The AirDNA data didn't guarantee her projection would hit. But it replaced speculation with a research-backed starting point — and that's what STR market analysis is supposed to do.

Pros & Cons

Advantages
  • Covers the revenue side of STR underwriting with market-validated data rather than landlord estimates or listing optimism
  • MarketMinder's seasonality data lets you stress-test deals against off-peak performance, not just annual averages
  • Rentalizer provides address-specific projections that feed directly into acquisition underwriting models
  • Competitive intelligence features show you how supply changes and competitor pricing affect your target market over time
  • Integrates with tools like PriceLabs to inform dynamic pricing strategy with market benchmarks
Drawbacks
  • Revenue projections are inferences from scraped data, not verified booking records — actual performance can diverge significantly from estimates
  • Data accuracy varies by market size; thin markets with fewer listings produce less reliable estimates
  • Subscription cost adds to the due diligence budget; for investors underwriting only 1–2 deals per year, the monthly fee may not pencil out
  • Rentalizer projections don't account for property-specific factors — renovation quality, photography, host responsiveness, or guest communication systems that drive above-average reviews

Watch Out

  • Don't treat projections as guarantees.

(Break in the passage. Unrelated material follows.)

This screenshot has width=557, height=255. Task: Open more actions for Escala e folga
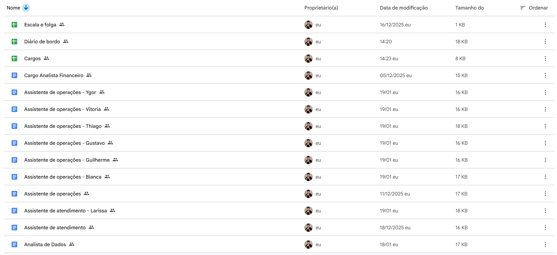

AirDNA Rentalizer projects revenue based on market comparables, but a property that underperforms on photography, pricing discipline, or automated messaging response times can land well below the estimate. Use the number as a ceiling, not a floor, in your underwriting.
  • Watch the data lag. AirDNA updates market data on a rolling basis, but there can be 30–60 day lag on booking pattern recognition. In markets experiencing rapid supply growth or demand shocks, the numbers may not reflect current conditions. Always cross-reference with live listing searches.
  • Verify market boundaries. MarketMinder aggregates data by geography, and the boundaries don't always match how guests actually search. A zip code that spans both a lakefront district and an inland residential area will blend performance that shouldn't be mixed. Narrow your analysis to the specific neighborhood or amenity cluster that applies to your target property.

Ask an Investor

The Takeaway

AirDNA is the standard starting point for STR market research. It gives investors a structured, data-backed foundation for underwriting decisions that would otherwise rest on incomplete information. No platform fully removes uncertainty from STR revenue projection, but AirDNA narrows the range of unknowns significantly. Use it as the research layer, not the final answer — and pair it with direct market observation before committing to any acquisition.